That's it for this ep, thank you for reading and I will have more updates and I can’t wait for what my future holds.

See you all soon

Thanks
Sarah
xxx
Hey all

Today is a special post as it marks this blogs second anniversary when I created it. It was an experiment for myself  at that time as well as other things. I was Bi-Gender 6 months into my journey, which by this time I had done loads. I came out to work colleagues at McDonald's which from the start people was very supportive and by May I was out to my Brother and my Dad which again was massive, within two months I presented as female to one of my closes friends and even went for a drive on the same day.  Within less than six months I soon was out and about in Blackpool for the illuminations and spent a few hours in Coral Island and went for a walk, So I also thought I would share my experiences to help other Bi-Gender people and see how I progressed on my journey.

(I've put random pictures not in order of my journey) 

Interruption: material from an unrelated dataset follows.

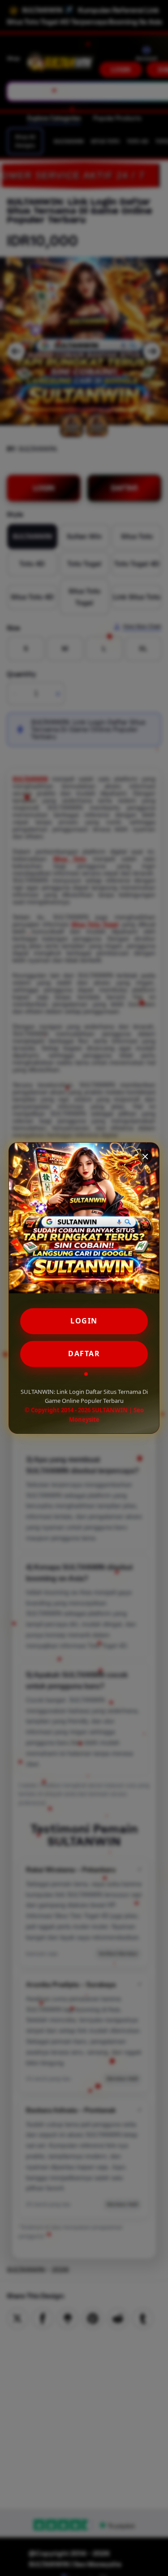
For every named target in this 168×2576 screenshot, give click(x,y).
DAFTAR (84, 1353)
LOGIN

Since then we have laugh, cried and now going through a new journey of me transitioning to female and the best part of this journey is that we have witnessed this not just from start but before the beginning and this new year we will see more and more things that I will be going through as I change hopefully physically.

It doesn’t end there I’m planning on making massive changes on here also, bringing more and better content. This time next year my goal is to have something set in stone to when I will start living my life the way it should as female. It could be sooner but I highly doubt it but one thing I’ve learnt in these two years is never say never.

I think looking back to how I looked I will say how proud I am of my journey but most of all I think what the fuck was I wearing or why did I do my makeup this way, but hey to be old and wise you need to be first young and stupid!

I remember the first picture I did was for a laugh as someone I worked with looked like she was plastered in fake tan but gone wrong, I think if her hair was green she would have almost resembled an Umpa Lumpa, which I suppose was a good thing as I’ve never been a person to take things seriously so it brought me to do my first ever picture as female. I think that must have been a young and dump thing at the time as before then and to now I think she is extremely attractive, just too young for me... Unfortunately, with me age is important so two years younger than me is too young.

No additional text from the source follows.